In 2023, a cyberattack exploiting the MOVEit file transfer service exposed the sensitive data of nearly one million Wisconsin residents, affecting the Wisconsin Physicians Service Insurance Corporation (WPS), a Medicare contractor. Initially believed to be secure after applying a patch, WPS later discovered in 2024 that hackers had accessed personal information, including Social Security numbers, Medicare account details, and health insurance records before the patch was implemented.
CMS and WPS are now notifying affected individuals and offering free credit monitoring services.
The breach occurred while WPS processed Medicare claims and transmitted data using MOVEit. CMS is issuing new Medicare cards, advising recipients to destroy their old ones, and update their healthcare providers. The Clop ransomware gang, which targeted MOVEit globally, is suspected of being behind the attack.

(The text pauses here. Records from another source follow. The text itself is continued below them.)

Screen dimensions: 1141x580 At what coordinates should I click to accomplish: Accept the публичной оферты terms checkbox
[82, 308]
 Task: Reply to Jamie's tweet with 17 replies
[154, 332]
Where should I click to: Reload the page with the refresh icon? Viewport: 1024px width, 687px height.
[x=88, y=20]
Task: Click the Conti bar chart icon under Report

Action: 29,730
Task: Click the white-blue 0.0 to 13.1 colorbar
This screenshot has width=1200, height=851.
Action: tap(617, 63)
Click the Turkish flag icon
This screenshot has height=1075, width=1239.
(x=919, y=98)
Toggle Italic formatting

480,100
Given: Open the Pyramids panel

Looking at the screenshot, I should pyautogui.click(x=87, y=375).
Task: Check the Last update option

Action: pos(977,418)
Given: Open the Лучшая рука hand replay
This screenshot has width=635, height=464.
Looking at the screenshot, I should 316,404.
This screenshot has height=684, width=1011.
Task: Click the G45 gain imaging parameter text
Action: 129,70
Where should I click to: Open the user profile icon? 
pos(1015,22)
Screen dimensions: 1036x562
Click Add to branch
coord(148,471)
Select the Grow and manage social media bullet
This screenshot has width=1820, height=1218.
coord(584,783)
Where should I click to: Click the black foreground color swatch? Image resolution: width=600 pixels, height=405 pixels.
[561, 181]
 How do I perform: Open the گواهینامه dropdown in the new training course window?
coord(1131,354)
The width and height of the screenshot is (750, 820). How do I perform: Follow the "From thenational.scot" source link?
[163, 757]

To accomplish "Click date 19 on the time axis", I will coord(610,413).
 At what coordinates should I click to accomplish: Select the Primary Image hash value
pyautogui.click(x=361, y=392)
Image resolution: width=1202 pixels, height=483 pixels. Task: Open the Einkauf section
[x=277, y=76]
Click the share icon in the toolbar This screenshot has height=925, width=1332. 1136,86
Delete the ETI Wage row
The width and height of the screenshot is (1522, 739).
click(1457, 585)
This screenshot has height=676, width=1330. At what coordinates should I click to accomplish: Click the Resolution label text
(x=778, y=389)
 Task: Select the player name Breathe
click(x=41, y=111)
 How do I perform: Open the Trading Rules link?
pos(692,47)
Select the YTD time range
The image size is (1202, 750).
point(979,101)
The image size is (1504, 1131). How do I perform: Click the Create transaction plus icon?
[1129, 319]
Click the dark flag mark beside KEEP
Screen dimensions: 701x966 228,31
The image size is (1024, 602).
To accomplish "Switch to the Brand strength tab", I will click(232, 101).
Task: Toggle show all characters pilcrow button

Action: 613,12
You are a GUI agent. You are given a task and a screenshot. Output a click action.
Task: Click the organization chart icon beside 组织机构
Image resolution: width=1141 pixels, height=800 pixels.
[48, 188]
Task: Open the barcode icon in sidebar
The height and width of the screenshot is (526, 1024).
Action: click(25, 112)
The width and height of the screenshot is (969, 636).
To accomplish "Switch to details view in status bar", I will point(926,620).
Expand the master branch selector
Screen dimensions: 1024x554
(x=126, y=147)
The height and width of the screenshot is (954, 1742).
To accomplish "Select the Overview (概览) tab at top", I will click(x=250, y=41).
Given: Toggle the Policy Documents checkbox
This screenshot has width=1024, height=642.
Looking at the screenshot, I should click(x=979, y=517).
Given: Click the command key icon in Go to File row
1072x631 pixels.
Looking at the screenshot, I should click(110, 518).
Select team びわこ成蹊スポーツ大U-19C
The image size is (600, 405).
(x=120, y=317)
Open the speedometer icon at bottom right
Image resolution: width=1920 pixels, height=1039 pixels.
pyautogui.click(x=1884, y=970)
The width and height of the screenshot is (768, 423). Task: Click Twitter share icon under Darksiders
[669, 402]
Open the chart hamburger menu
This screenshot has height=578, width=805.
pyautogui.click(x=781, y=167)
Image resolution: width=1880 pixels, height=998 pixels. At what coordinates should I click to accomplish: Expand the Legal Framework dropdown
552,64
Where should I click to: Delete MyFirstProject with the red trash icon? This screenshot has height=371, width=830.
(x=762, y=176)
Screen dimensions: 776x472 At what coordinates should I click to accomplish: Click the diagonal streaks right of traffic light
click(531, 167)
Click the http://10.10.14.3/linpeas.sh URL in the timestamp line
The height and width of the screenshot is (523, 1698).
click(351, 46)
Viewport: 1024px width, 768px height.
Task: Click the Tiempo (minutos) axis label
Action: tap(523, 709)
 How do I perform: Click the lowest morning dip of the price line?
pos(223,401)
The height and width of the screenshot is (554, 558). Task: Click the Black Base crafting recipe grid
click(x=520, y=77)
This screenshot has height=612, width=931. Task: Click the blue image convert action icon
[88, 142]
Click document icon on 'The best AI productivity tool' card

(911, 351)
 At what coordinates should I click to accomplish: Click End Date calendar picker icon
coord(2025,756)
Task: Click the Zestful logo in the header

Why It Matters: This breach exemplifies the cybersecurity risks facing organizations that rely on third-party services like MOVEit to manage sensitive data. For tech leaders, timely patching thorough post-incident reviews and ongoing system monitoring are important to catch breaches that might have gone undetected.
- Data Compromised: Exposed information includes names, Social Security numbers, addresses, Medicare account details, and health insurance data of 946,801 individuals. Notifications are being sent to those affected.
- Breach Discovery: The breach affected nearly one million Wisconsin residents, exposing highly sensitive information such as Social Security numbers, Medicare account details, and health records – posing a serious risk for identity theft and fraud.
- CMS Response: CMS is issuing new Medicare cards to affected individuals and offering one year of free credit monitoring. CMS also posts notifications for individuals whose contact information is not up-to-date.
- Broader Impacts: This attack is expected to be part of a larger global campaign by the Clop ransomware group, affecting 2,773 organizations and exposing data of nearly 96 million individuals. Progress Software, the company behind MOVEit, faces multiple class action lawsuits and investigations related to the breach.